Task to complete:
Start at the line below containing "Task: Go to Action Tracking in sidebar" and stop at the line containing "Task: Switch view to 標準 mode". Repeat every line of that stretch exactly, and nothing outside it.
══════════════════════════════
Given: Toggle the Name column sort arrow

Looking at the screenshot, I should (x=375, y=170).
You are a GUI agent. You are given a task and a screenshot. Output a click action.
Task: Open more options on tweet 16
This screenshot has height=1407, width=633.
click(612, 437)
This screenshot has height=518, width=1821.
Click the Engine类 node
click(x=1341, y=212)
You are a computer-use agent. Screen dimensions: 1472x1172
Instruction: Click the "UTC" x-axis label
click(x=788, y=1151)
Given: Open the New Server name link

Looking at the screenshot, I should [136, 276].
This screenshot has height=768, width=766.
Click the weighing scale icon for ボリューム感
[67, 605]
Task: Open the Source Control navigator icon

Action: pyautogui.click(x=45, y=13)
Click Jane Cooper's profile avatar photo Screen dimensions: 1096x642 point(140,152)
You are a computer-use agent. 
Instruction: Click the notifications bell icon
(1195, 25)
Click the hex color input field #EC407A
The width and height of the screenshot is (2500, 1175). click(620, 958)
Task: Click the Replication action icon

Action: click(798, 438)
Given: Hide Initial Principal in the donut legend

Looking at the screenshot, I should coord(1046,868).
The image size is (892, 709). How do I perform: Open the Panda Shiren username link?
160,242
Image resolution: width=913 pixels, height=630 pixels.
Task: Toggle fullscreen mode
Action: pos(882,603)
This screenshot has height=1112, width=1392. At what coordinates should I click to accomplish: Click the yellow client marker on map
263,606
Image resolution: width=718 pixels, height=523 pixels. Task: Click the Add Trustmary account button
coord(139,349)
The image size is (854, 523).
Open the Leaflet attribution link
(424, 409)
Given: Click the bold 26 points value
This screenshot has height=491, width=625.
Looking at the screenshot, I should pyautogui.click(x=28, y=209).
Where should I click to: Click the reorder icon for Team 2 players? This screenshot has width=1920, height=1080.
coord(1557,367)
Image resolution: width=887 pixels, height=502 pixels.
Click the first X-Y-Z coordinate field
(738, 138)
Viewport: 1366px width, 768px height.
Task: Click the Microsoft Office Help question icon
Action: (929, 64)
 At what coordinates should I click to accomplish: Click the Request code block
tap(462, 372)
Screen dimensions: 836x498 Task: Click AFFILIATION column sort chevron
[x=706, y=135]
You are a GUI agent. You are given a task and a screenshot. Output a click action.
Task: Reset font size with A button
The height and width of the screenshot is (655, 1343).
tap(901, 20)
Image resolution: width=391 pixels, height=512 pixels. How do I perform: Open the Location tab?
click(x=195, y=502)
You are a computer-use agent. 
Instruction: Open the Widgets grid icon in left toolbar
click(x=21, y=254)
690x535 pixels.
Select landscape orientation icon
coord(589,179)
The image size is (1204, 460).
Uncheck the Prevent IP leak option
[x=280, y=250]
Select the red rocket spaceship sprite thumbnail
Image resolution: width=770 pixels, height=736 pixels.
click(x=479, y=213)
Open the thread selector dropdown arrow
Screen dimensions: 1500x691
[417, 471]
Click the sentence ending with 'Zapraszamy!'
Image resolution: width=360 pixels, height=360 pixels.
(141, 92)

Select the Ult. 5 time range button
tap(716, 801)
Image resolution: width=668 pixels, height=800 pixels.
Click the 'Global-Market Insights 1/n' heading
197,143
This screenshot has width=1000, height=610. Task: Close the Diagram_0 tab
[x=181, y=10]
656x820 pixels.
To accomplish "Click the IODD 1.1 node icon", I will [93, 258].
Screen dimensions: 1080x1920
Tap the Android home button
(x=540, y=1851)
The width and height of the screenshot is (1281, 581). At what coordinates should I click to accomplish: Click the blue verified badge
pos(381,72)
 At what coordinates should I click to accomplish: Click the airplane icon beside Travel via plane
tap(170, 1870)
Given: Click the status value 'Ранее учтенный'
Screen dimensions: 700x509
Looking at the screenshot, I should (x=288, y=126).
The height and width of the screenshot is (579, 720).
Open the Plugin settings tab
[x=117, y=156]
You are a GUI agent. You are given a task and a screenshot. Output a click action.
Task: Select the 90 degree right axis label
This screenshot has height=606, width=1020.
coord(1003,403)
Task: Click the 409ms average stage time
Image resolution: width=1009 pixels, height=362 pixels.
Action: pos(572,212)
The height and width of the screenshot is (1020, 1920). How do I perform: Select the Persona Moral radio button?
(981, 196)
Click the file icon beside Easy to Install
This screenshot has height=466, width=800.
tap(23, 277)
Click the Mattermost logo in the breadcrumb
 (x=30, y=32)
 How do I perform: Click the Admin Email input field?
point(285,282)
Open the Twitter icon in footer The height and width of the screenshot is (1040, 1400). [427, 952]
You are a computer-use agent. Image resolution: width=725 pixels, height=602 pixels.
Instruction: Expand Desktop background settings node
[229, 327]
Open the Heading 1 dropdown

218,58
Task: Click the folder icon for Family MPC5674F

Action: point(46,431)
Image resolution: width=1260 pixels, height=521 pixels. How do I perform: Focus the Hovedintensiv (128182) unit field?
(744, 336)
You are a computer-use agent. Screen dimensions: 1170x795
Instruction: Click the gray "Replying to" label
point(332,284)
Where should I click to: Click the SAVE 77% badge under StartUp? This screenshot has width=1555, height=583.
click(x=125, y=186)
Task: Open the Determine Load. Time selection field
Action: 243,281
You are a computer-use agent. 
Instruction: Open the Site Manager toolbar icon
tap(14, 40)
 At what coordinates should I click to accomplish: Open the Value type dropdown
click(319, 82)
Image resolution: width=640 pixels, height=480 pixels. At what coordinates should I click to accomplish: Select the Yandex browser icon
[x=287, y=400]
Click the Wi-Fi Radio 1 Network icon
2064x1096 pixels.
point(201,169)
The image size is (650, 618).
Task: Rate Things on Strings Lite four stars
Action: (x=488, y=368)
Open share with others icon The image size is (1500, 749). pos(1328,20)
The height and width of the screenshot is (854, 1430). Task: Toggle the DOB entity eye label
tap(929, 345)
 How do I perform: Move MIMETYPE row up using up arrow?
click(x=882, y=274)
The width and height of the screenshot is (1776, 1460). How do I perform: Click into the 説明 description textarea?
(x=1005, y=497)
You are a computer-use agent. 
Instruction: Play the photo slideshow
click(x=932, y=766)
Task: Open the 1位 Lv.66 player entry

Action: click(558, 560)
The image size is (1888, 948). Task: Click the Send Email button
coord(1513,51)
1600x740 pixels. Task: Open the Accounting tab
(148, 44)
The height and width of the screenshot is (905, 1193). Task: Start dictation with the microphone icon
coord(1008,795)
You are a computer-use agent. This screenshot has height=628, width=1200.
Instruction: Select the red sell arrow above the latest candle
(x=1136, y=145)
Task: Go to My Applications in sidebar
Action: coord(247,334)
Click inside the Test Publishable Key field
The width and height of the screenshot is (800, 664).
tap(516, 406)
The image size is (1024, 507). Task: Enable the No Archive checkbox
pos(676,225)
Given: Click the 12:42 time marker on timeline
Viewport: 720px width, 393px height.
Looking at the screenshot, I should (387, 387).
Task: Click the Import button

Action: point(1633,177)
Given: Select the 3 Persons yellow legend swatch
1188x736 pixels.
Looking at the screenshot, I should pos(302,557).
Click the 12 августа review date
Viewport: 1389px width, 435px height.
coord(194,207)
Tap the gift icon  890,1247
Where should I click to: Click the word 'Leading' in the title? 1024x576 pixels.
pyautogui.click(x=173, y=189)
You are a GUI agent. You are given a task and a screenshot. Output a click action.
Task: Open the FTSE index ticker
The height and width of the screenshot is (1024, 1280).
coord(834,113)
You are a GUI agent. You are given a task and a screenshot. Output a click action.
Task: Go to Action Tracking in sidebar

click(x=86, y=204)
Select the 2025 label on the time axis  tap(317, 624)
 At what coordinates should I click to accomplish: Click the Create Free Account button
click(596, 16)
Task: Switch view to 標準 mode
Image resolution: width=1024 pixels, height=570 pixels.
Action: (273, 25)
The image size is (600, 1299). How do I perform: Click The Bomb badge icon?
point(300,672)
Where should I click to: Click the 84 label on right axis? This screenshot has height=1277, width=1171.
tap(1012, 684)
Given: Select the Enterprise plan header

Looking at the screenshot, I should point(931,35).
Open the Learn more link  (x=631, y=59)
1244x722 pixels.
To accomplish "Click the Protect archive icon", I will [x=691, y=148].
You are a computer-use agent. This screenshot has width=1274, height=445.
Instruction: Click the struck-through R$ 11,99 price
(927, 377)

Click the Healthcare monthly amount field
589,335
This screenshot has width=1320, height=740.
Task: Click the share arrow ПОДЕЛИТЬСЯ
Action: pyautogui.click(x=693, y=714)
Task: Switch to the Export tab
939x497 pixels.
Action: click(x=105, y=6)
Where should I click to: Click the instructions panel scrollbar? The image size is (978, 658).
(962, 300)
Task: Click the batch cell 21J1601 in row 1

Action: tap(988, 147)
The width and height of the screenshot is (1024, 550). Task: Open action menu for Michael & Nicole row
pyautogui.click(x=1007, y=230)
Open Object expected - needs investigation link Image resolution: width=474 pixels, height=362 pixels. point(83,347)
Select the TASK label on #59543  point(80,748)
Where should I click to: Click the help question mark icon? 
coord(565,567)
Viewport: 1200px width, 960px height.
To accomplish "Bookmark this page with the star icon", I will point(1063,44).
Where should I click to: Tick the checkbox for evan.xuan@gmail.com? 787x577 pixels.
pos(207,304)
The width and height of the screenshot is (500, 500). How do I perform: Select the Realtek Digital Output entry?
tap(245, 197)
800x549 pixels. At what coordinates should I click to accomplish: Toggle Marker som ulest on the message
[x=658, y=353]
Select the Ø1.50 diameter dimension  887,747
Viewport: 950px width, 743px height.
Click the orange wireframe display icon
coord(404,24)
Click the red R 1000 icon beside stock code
══════════════════════════════
Output:
Task: Go to Action Tracking in sidebar

click(x=86, y=204)
Select the 2025 label on the time axis  tap(317, 624)
 At what coordinates should I click to accomplish: Click the Create Free Account button
click(596, 16)
Task: Switch view to 標準 mode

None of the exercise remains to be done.